(Data listing)
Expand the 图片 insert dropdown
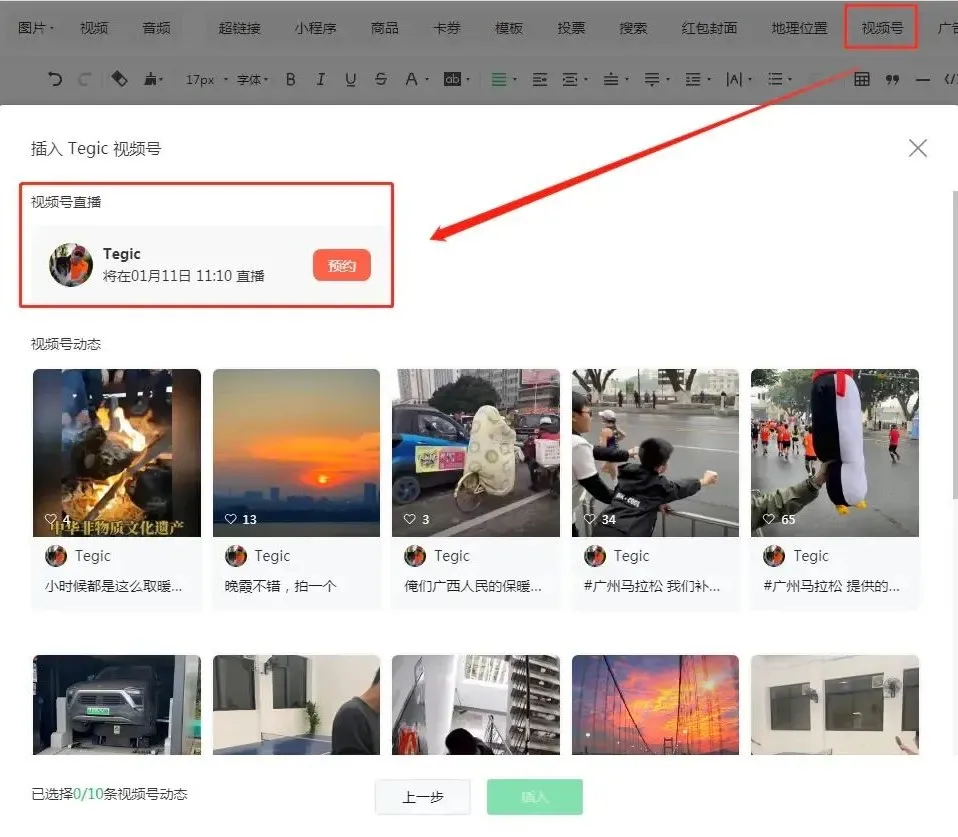 35,27
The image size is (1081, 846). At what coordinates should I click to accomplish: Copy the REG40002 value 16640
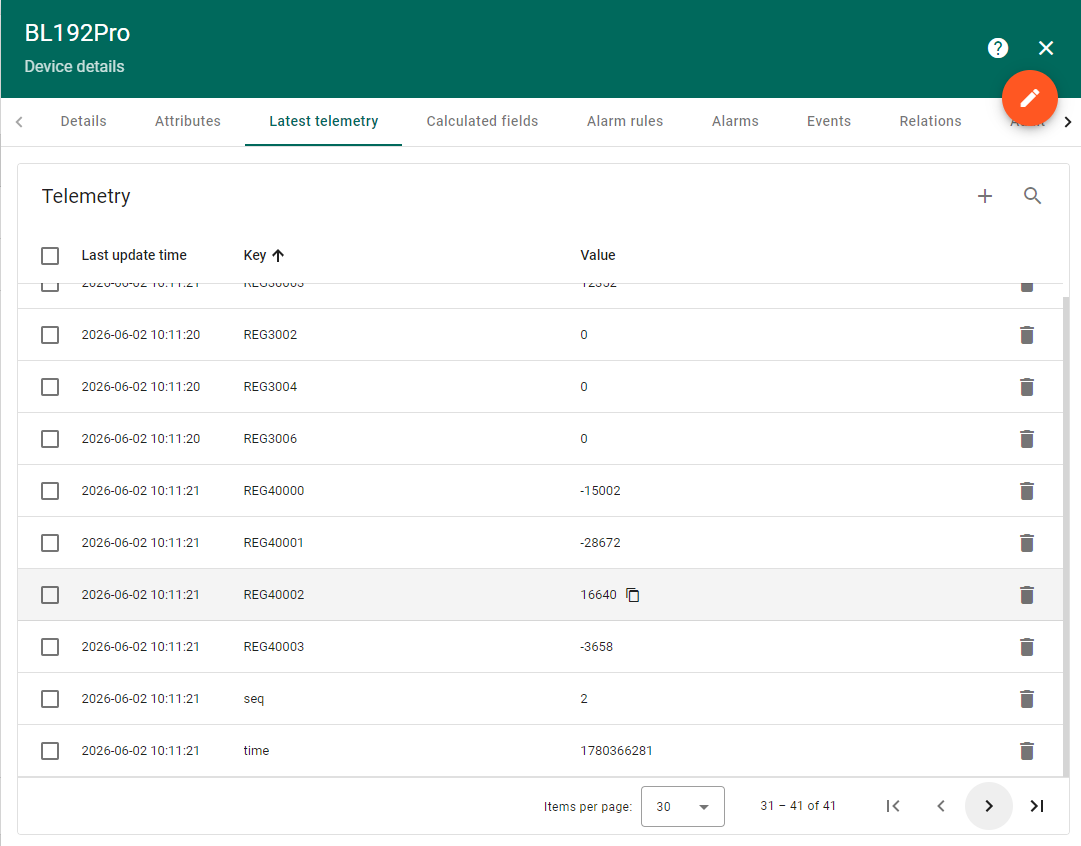tap(633, 595)
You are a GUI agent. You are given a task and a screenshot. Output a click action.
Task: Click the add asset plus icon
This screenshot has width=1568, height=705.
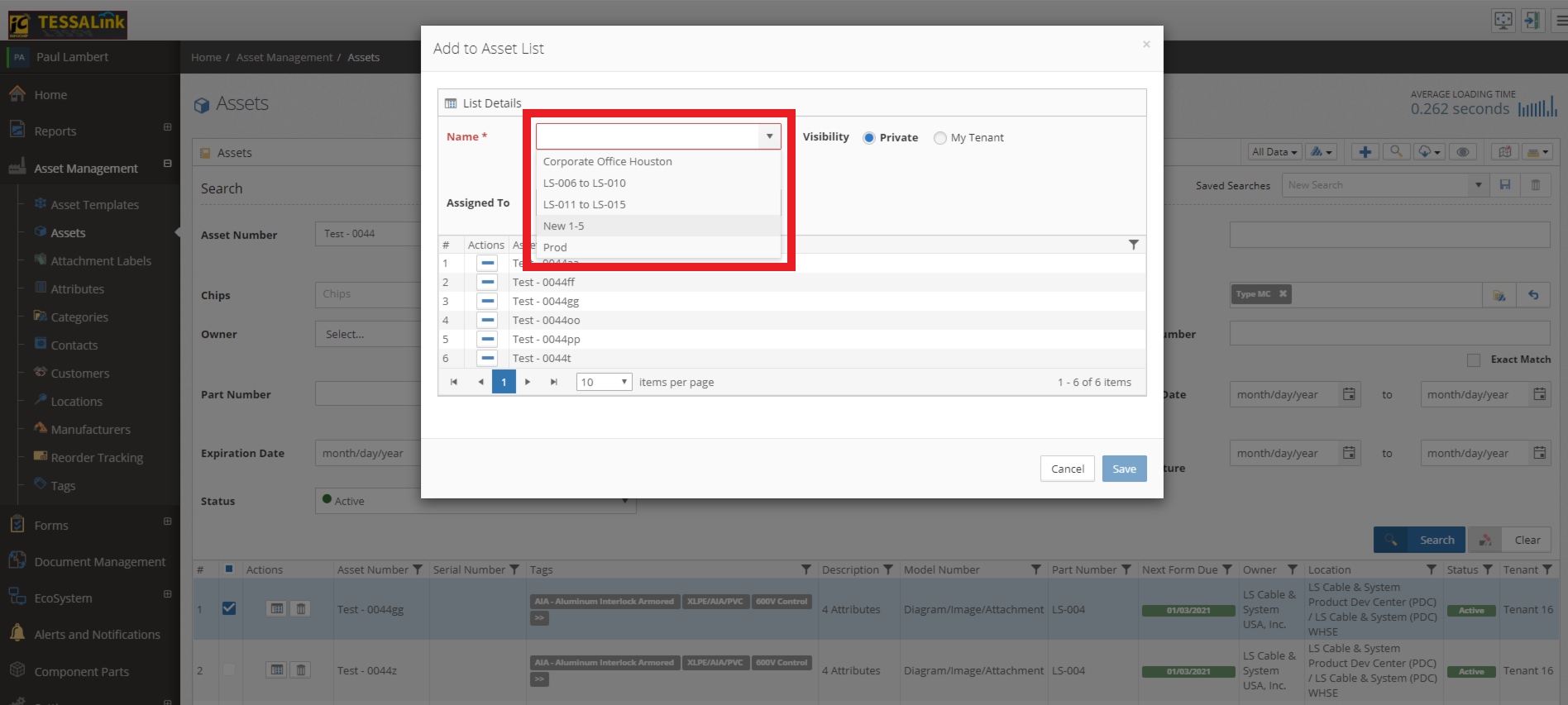coord(1365,152)
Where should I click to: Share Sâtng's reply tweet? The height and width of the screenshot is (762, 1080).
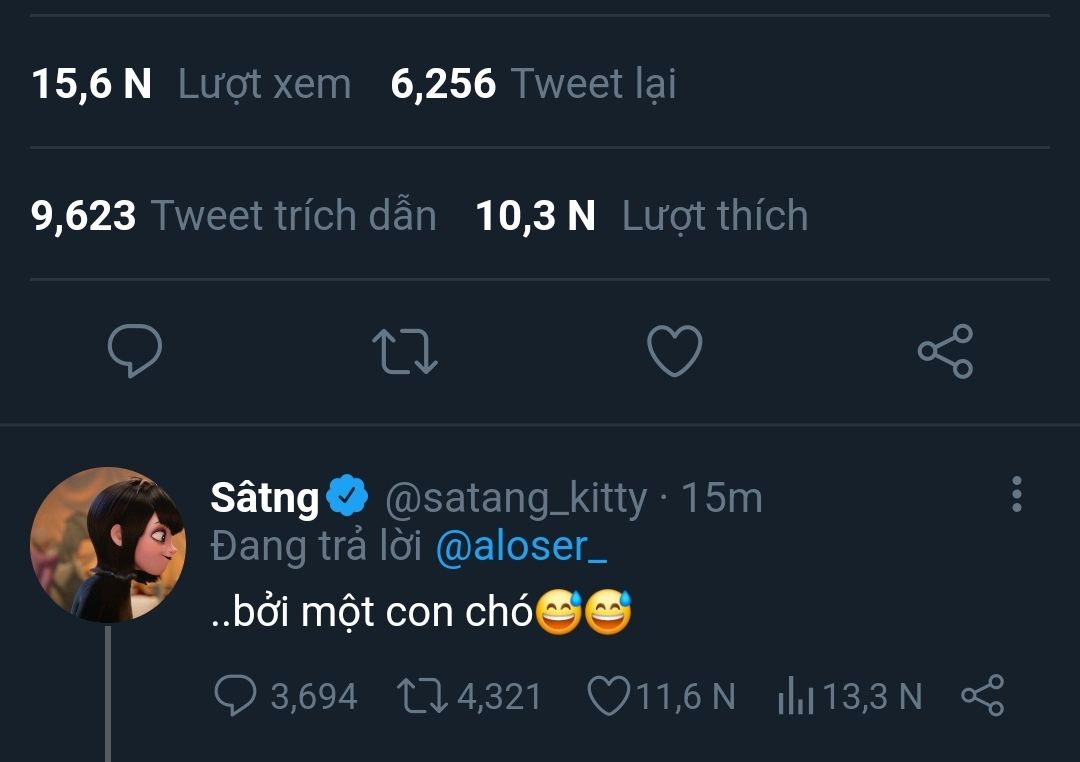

* _What the task requires_:
Rewrite each line of the listing above as a row of a Markdown table with the columns Number and Line, skipping blank lines. Leave the pictures out of the table.

* _Full output_:
| Number | Line |
|---|---|
| 1 | Expand the 图片 insert dropdown |
| 2 |  35,27 |
| 3 | The image size is (1081, 846). At what coordinates should I click to accomplish: Copy the REG40002 value 16640 |
| 4 | tap(633, 595) |
| 5 | You are a GUI agent. You are given a task and a screenshot. Output a click action. |
| 6 | Task: Click the add asset plus icon |
| 7 | This screenshot has width=1568, height=705. |
| 8 | coord(1365,152) |
| 9 | Where should I click to: Share Sâtng's reply tweet? The height and width of the screenshot is (762, 1080). |